Ok if your a parent you know what this is. Its that age (around 2) where your child starts to explore limits and boundaries with you. It can be nerve racking and drive you insane. However it doesn’t have to. We will explore how to make the terrible twos not so terrible.
Your child is learning right from wrong and testing you along the way. Your child does not yet know how far he/she can go with you and this is where its tested. He/She needs to know how far they can go and who is in control. Make no mistake this is a war and the winner needs to be you. Its not your child’s fault actually as its part of growing up. they must learn boundaries and how to behave. How you get through this will determine if your child become s a spoiled brat no one wants to be around or a well behaved child who learns from mistakes. There will likely be screaming and maybe a tantrum or two but if you get through this right you and your child will benefit. Remember your child is exploring the world and testing everything so you need to guide them.

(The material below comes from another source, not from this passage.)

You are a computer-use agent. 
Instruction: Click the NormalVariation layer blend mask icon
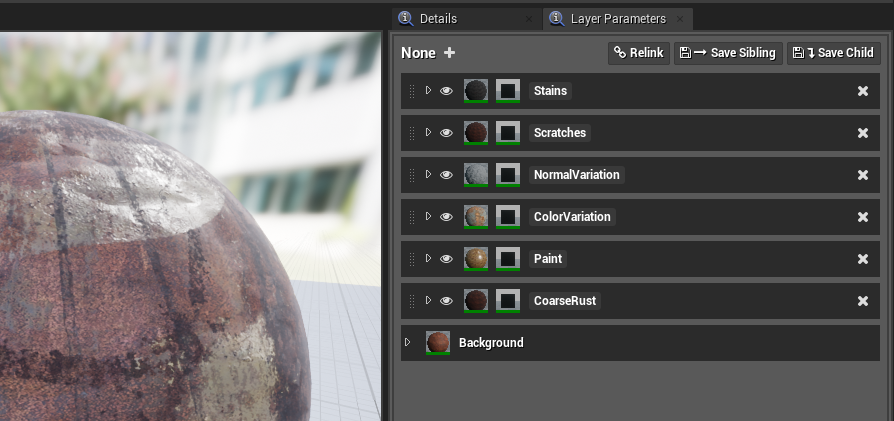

Ok that being said how do you get through this? Its really only as bad as you (The parent) make it. Its very easy to give in to the yelling and screaming but you do more harm than good. Your child needs to learn no means no! If your a first time parent this will be hard as will discipline. However its very important at this stage your child learns who is in charge and its NOT them! Its very likely you will deal with yelling tantrums maybe even throwing items etc. Remember its a war and you cannot afford to lose it! If you fail at this stage things will only get worst and over time could get very ugly. It could ruin your relationship with child’s other parent, get in the way of friendships, your work and more! A child’s patients is far less than yours or should be. He/She wont get the tantrums going if they dont work. If your child wants to scream and yell and they are at home send him/her to their room and let them yell it out. Keep your voice stern but clam avoid raising your voice. You want to show child is not how we communicate or get what we want. Tell them when they can talk calmly you two can discuss their issue but not until then. The secret to beating the terrible twos is not letting them even start. Its hard no doubt but your the adult you can win this and your child will benefit as result. Overall your answer is simple do not condone the behavior or give in to it. If you are consistent with this it wont last long and life can go on.